- _Your task_:
Please reproduce everything from the start of the entries down to the line containing "Looking at the", with that line included, and leave the pictures out.

- _Task data_:
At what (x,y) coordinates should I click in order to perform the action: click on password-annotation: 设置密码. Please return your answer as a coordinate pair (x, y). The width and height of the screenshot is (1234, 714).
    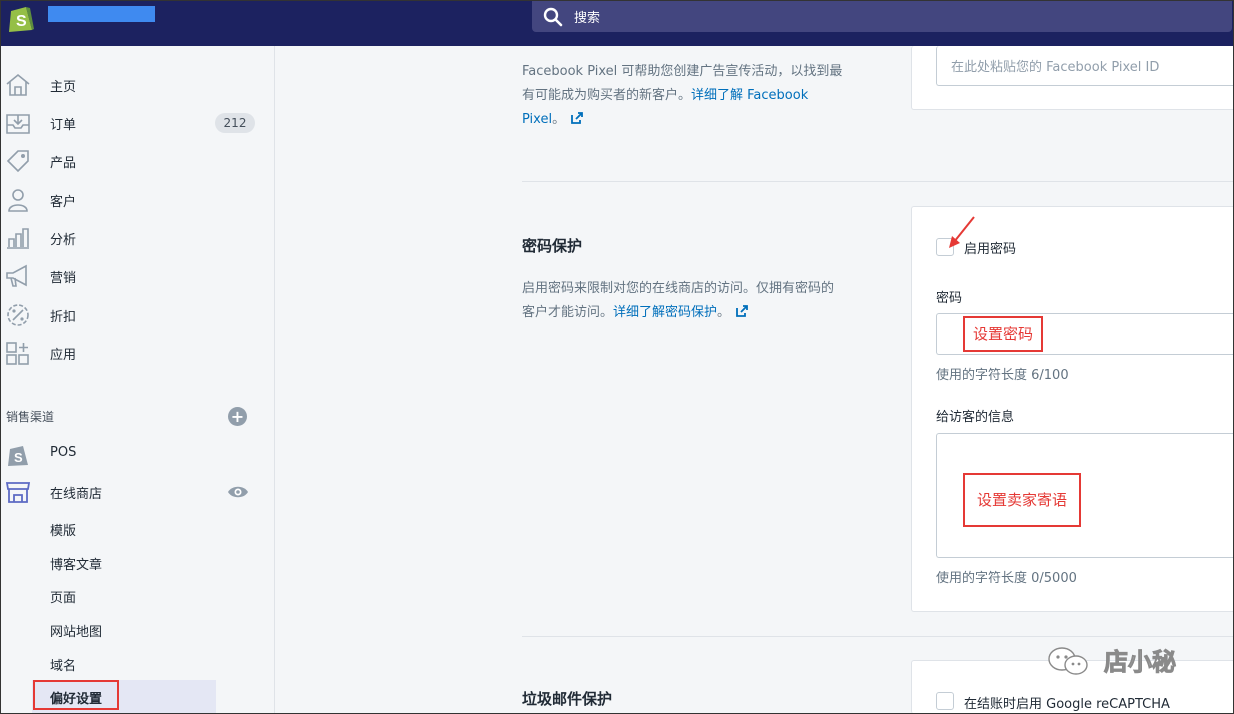
    Looking at the image, I should click on (1003, 334).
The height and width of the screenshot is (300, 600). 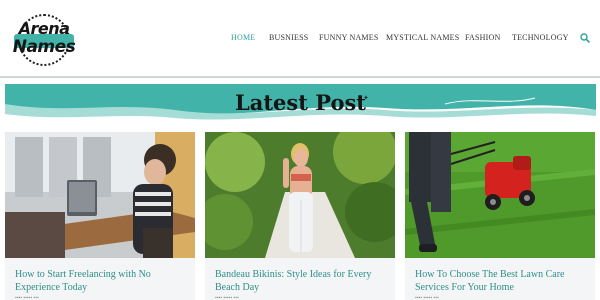 What do you see at coordinates (100, 195) in the screenshot?
I see `post-image-freelancer` at bounding box center [100, 195].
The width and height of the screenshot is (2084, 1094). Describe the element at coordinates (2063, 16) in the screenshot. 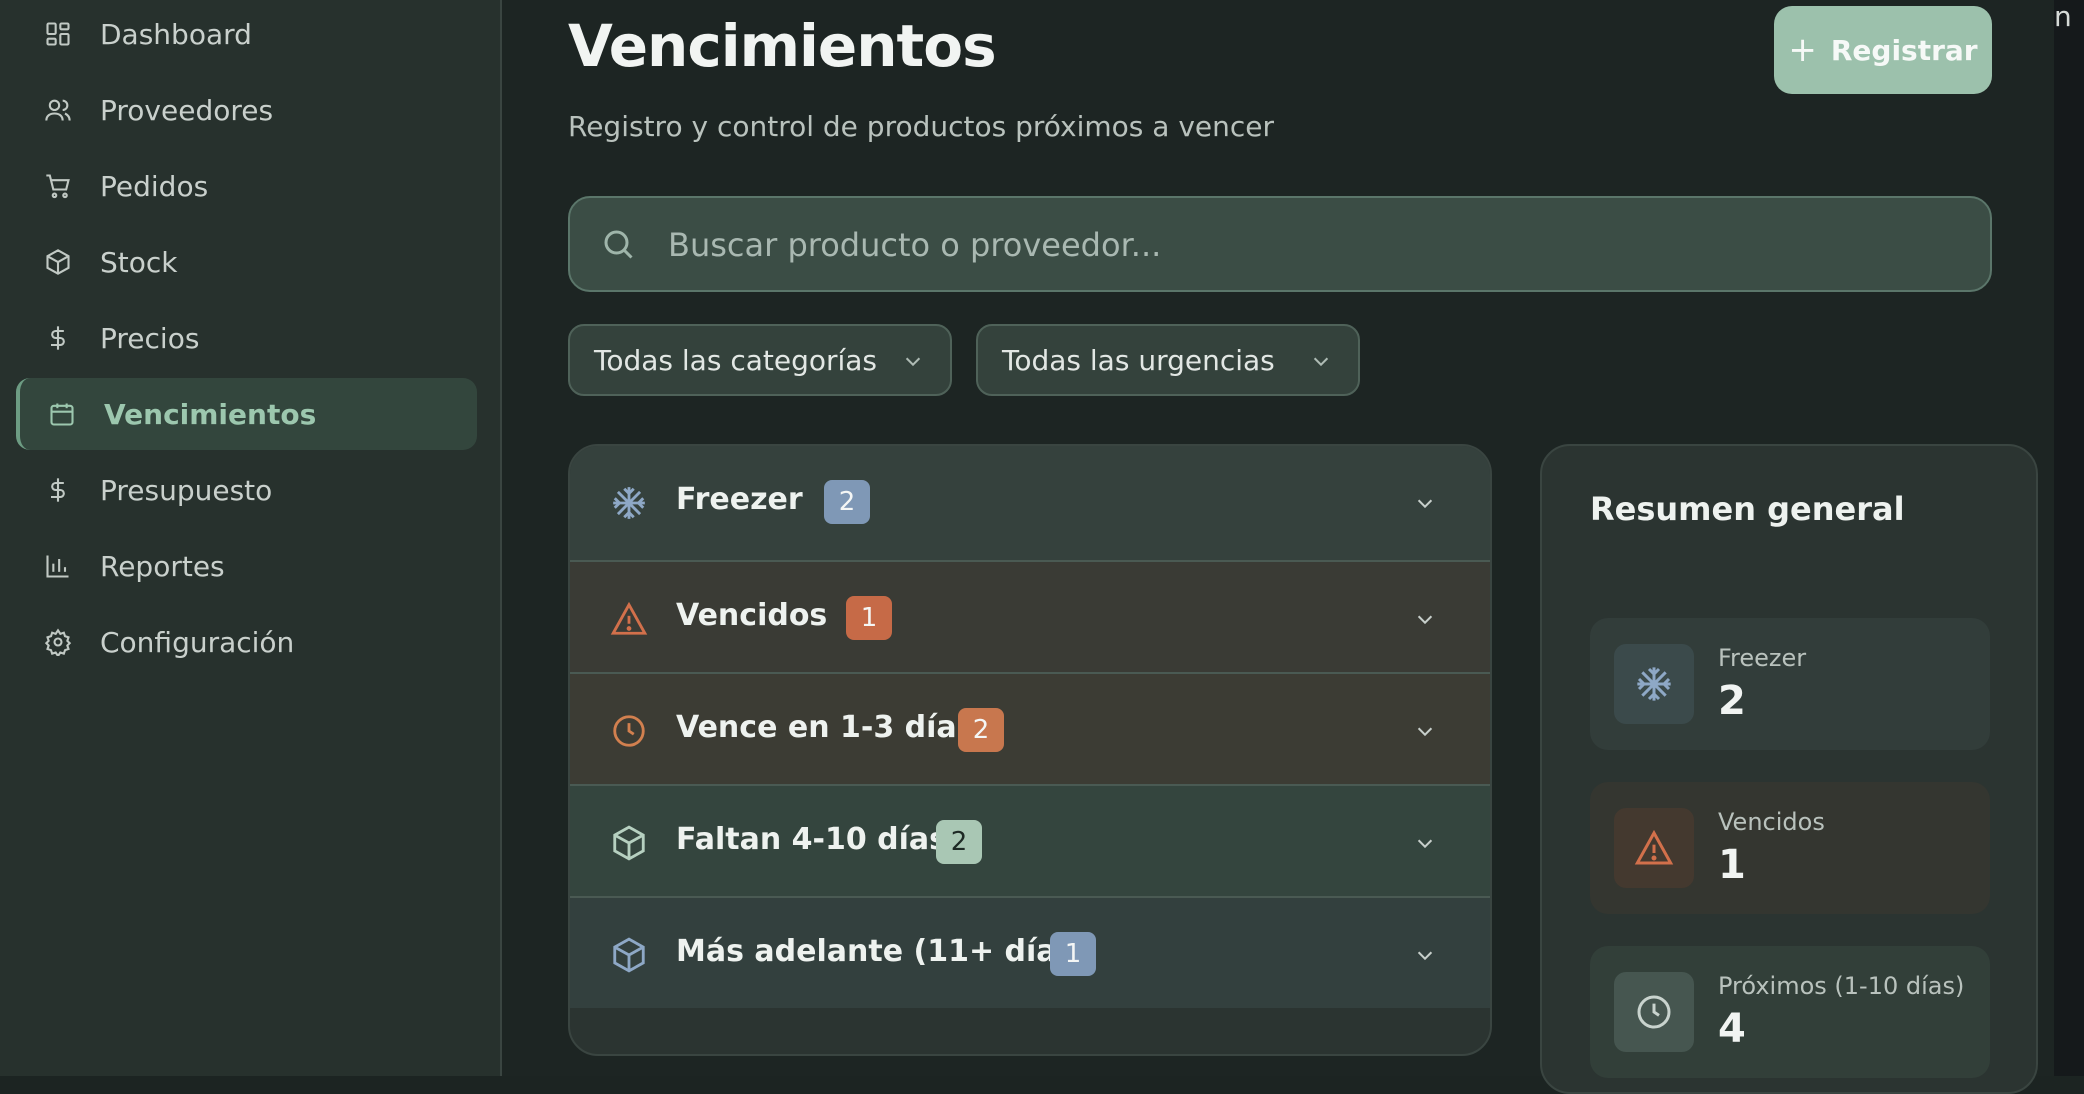

I see `edge-text: n` at that location.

- _Output of the task_:
At what (x,y) coordinates should I click in order to perform the action: click on password-annotation: 设置密码. Please return your answer as a coordinate pair (x, y). The width and height of the screenshot is (1234, 714).
    Looking at the image, I should click on (1003, 334).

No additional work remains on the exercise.